Part of a data file:
※

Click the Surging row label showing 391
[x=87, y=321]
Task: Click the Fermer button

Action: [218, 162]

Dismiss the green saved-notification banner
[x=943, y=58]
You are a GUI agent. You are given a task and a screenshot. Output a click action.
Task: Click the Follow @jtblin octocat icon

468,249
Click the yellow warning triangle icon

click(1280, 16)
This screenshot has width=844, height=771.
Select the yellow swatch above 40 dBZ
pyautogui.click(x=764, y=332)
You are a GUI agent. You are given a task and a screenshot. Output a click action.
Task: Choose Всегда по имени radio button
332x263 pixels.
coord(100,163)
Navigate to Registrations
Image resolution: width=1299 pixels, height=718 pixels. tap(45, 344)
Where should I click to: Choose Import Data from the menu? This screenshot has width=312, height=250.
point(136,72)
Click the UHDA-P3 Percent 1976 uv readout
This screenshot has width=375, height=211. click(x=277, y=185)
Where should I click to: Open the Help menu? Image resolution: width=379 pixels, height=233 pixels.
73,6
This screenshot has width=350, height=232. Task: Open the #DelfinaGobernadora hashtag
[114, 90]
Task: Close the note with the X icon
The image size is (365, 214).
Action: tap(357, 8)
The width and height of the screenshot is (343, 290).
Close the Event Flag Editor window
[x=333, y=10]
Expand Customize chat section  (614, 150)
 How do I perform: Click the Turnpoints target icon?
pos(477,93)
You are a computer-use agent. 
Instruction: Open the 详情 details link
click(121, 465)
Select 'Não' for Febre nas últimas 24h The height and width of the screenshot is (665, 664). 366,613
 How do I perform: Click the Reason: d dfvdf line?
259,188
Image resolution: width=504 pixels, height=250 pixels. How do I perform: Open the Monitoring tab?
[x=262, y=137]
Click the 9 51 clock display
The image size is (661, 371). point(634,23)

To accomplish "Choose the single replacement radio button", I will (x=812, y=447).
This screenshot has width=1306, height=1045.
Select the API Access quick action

※

Render the data above as a JSON list of strings with one string per line, skipping any blank lines.

[
  "Click the Surging row label showing 391",
  "[x=87, y=321]",
  "Task: Click the Fermer button",
  "Action: [218, 162]",
  "Dismiss the green saved-notification banner",
  "[x=943, y=58]",
  "You are a GUI agent. You are given a task and a screenshot. Output a click action.",
  "Task: Click the Follow @jtblin octocat icon",
  "468,249",
  "Click the yellow warning triangle icon",
  "click(1280, 16)",
  "This screenshot has width=844, height=771.",
  "Select the yellow swatch above 40 dBZ",
  "pyautogui.click(x=764, y=332)",
  "You are a GUI agent. You are given a task and a screenshot. Output a click action.",
  "Task: Choose Всегда по имени radio button",
  "332x263 pixels.",
  "coord(100,163)",
  "Navigate to Registrations",
  "Image resolution: width=1299 pixels, height=718 pixels. tap(45, 344)",
  "Where should I click to: Choose Import Data from the menu? This screenshot has width=312, height=250.",
  "point(136,72)",
  "Click the UHDA-P3 Percent 1976 uv readout",
  "This screenshot has width=375, height=211. click(x=277, y=185)",
  "Where should I click to: Open the Help menu? Image resolution: width=379 pixels, height=233 pixels.",
  "73,6",
  "This screenshot has width=350, height=232. Task: Open the #DelfinaGobernadora hashtag",
  "[114, 90]",
  "Task: Close the note with the X icon",
  "The image size is (365, 214).",
  "Action: tap(357, 8)",
  "The width and height of the screenshot is (343, 290).",
  "Close the Event Flag Editor window",
  "[x=333, y=10]",
  "Expand Customize chat section  (614, 150)",
  " How do I perform: Click the Turnpoints target icon?",
  "pos(477,93)",
  "You are a computer-use agent. ",
  "Instruction: Open the 详情 details link",
  "click(121, 465)",
  "Select 'Não' for Febre nas últimas 24h The height and width of the screenshot is (665, 664). 366,613",
  " How do I perform: Click the Reason: d dfvdf line?",
  "259,188",
  "Image resolution: width=504 pixels, height=250 pixels. How do I perform: Open the Monitoring tab?",
  "[x=262, y=137]",
  "Click the 9 51 clock display",
  "The image size is (661, 371). point(634,23)",
  "To accomplish \"Choose the single replacement radio button\", I will (x=812, y=447).",
  "This screenshot has width=1306, height=1045.",
  "Select the API Access quick action"
]